# INPUT ROWS:

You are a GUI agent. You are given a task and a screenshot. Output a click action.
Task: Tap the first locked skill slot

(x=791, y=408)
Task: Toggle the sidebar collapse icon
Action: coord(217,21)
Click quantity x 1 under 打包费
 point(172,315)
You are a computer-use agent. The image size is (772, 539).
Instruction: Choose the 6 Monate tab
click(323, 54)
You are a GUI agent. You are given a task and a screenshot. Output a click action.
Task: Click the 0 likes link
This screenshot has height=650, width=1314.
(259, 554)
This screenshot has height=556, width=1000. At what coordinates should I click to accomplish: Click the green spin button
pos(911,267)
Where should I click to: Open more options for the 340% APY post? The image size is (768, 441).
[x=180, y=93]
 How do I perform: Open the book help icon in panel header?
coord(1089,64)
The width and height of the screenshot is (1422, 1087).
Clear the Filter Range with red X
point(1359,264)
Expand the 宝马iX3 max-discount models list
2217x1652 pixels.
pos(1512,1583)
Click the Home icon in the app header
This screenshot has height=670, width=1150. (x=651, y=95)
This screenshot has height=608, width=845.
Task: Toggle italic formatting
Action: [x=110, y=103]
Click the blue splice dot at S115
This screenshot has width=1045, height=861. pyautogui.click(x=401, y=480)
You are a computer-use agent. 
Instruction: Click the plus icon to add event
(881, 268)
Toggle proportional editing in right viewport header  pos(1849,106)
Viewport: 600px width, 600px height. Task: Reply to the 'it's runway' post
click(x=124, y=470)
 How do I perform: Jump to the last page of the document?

# STATED PROBLEM:
List each line of the data above that contains the string "computer". Case counts.

# WRITTEN ANSWER:
You are a computer-use agent. The image size is (772, 539).
You are a computer-use agent. 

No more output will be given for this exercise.